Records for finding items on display
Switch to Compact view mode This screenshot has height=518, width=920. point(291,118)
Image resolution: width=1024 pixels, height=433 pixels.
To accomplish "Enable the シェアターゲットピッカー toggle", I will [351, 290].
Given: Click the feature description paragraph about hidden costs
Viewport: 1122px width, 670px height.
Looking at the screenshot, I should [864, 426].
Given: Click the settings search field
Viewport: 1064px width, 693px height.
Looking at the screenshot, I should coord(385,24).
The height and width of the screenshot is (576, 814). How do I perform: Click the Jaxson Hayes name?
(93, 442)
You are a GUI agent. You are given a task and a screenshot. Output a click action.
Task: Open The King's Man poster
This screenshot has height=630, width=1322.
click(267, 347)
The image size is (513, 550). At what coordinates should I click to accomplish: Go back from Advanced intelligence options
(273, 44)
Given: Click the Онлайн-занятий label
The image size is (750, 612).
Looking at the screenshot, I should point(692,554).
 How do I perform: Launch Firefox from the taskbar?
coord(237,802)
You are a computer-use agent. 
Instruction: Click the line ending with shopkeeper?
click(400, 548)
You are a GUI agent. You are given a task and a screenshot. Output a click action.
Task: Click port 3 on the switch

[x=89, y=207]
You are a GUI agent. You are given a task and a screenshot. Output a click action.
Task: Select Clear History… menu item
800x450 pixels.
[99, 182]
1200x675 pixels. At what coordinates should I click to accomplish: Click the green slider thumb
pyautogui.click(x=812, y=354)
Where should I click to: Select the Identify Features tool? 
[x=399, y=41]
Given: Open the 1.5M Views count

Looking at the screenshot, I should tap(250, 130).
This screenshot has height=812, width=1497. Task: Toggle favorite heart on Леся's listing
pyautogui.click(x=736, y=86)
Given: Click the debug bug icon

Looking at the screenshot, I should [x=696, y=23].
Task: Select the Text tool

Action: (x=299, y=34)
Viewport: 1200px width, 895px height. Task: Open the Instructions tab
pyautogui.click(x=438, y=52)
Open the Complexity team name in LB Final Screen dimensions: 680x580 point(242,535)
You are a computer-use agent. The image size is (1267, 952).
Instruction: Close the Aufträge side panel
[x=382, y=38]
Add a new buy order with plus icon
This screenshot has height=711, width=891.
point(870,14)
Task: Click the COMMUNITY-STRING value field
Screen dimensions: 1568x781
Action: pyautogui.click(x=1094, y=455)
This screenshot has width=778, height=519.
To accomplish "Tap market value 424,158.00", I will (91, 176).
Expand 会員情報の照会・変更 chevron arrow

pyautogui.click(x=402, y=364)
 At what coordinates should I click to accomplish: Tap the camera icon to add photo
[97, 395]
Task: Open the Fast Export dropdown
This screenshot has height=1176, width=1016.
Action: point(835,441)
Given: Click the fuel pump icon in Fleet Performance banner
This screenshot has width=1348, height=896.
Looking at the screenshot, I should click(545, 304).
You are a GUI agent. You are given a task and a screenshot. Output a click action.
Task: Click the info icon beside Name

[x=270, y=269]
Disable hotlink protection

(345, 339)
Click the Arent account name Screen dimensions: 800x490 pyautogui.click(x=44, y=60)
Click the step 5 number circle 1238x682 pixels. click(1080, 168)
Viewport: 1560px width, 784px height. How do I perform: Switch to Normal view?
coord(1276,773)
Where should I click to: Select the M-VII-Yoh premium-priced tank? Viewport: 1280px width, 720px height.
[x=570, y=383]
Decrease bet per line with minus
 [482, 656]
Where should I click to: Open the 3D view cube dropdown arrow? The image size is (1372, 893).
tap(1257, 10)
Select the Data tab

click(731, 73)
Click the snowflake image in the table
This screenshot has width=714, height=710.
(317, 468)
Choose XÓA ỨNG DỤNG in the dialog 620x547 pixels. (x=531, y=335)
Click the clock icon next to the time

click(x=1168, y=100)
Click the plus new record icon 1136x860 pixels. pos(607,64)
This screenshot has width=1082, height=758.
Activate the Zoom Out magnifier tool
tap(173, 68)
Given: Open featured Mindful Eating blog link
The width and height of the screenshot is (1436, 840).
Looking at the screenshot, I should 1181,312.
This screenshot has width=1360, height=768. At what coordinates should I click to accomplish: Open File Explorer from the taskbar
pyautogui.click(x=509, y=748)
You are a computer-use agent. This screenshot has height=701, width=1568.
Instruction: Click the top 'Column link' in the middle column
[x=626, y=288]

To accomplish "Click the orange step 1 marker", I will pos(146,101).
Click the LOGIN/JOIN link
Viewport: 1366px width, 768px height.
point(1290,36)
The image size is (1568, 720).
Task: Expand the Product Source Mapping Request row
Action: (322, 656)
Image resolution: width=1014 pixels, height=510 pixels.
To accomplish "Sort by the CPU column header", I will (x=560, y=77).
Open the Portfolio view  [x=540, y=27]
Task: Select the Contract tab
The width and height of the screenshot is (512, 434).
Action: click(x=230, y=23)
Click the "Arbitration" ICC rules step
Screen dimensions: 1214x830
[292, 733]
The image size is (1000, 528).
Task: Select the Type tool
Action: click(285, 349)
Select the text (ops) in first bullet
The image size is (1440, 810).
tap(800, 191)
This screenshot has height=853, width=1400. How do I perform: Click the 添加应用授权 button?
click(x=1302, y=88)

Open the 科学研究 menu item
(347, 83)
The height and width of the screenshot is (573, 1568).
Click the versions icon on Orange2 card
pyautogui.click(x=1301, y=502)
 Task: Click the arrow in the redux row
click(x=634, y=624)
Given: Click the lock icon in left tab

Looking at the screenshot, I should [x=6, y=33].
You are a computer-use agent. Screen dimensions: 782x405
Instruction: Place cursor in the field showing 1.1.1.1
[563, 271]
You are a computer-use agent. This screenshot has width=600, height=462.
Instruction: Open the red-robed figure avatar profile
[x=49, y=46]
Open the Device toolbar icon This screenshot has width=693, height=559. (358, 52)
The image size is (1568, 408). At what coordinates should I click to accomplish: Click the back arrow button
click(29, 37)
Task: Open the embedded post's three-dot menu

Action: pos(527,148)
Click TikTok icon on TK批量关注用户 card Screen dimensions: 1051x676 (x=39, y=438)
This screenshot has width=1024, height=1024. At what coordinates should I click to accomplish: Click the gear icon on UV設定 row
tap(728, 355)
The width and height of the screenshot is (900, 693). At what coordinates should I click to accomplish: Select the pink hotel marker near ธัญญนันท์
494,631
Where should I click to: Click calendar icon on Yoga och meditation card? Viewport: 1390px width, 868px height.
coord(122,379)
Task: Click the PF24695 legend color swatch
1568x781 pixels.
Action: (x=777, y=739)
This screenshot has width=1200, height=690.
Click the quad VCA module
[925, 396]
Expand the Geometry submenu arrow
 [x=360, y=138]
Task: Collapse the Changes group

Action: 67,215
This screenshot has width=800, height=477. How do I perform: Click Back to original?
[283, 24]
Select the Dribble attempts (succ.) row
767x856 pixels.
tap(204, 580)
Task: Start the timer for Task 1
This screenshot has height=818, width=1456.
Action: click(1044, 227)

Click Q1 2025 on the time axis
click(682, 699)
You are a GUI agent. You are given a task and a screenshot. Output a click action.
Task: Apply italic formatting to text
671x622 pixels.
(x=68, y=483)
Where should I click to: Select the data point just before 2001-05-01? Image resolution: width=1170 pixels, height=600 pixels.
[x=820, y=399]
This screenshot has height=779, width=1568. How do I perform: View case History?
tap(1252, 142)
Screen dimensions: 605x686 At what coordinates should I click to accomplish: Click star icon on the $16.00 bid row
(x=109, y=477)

**Stated task:** Please recast the items above, from the line with "This screenshot has height=779, width=1568." up to and including the last line of the items, as a two-column CSV with the columns text and answer. Give one row per item, put each field in quotation marks, and turn any line breaks into spaces.

**Response to this exercise:**
text,answer
"This screenshot has height=779, width=1568. How do I perform: View case History?","tap(1252, 142)"
"Screen dimensions: 605x686 At what coordinates should I click to accomplish: Click star icon on the $16.00 bid row","(x=109, y=477)"